I watch as she moves around the room, cleaning up the mess that I've caused, and I wish that I could love her like she deserves. She’s such a nice girl and she would make an amazing wife. Standing there in my underwear, surrounded by what’s left of my bedroom, I realize one important thing, and something that makes me rethink everything I'm doing.
I’m taking away Asha’s chance to find someone who truly loves her, someone who wants to give her the world
. There’s someone out there who will be her everything but she won’t look for him if she thinks I love her. I close my eyes, making the decision that I need to leave her and let her get on with her life.

“Asha.” I say her name softly, and she stands slowly.

“Not today, Zeke. We’ll talk soon.” She walks towards me, still looking at the ground. When she’s standing next to me, she reaches up and kisses me on the cheek.

“No matter what, I love you, I always have.” She walks away from me, leaving me standing in the same spot. I finally walk over to the bed and collapse on top of it.
When did my life become such a clusterfuck?
A year ago I though I had life sorted out. That I had everything that I ever wanted. I was working towards my first championship, I was at the top of my game, and I was fucking any woman I wanted. But now? Now I'm hurting people by using them to make my life easier. I hate this, I hate what I’ve become and I can’t go on like this, I can’t keep letting them get as hurt as I am. Why should their lives become harder just so mine can look picture perfect from the outside? It’s time to stop being selfish, even if it’s too late for my happy ever after. I threw away my one chance at true love when I ran from him, and I’ll never get him back.

 

 

 

 

 

Chapter Seventeen

 

 

Zeke

 

I bounce in place watching my opponent walk towards the cage. This is the final obstacle standing between me and my showdown with Dwayne. Just this fight to win and I’ll be in the final. I can finally show the world that I’m the best, and believe me when I say I won’t be stop until someone drags me from his fallen body.

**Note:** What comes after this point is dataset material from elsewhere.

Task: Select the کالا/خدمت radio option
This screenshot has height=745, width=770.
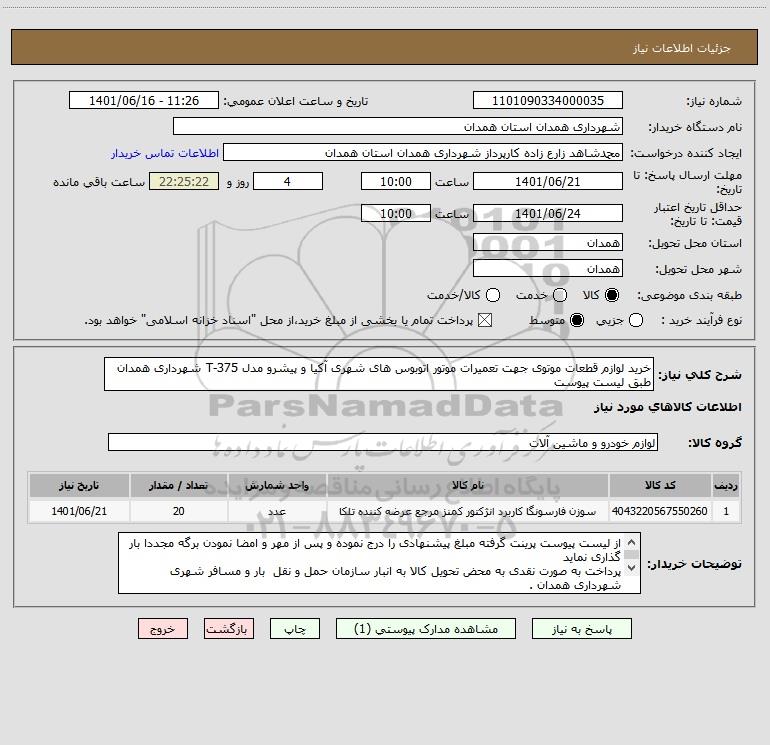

I look over to where Asha’s standing and see her smiling widely as she watches me. Things have been strained ever since I decided we needed to end things a few weeks ago. I think she knew what I was going to do, her expression told me that she could tell there was something bad coming, and I haven’t seen her much since then. She’s dropped into the gym a few times, since that’s where I’ve been practically living in the build up to tonight, but I refuse to talk to her with an audience. What we have to sort out isn’t the sort of thing you want to do in front of others, I have more respect for her than that. I’ve decided that it will be sorted tomorrow. I will win this fight tonight, getting my professional life back to where it should be, and then I will get my personal life back on track by telling Asha it’s over. I just pray that she can understand my reasons, and that one day she might forgive me because hurting her is the last thing I ever wanted.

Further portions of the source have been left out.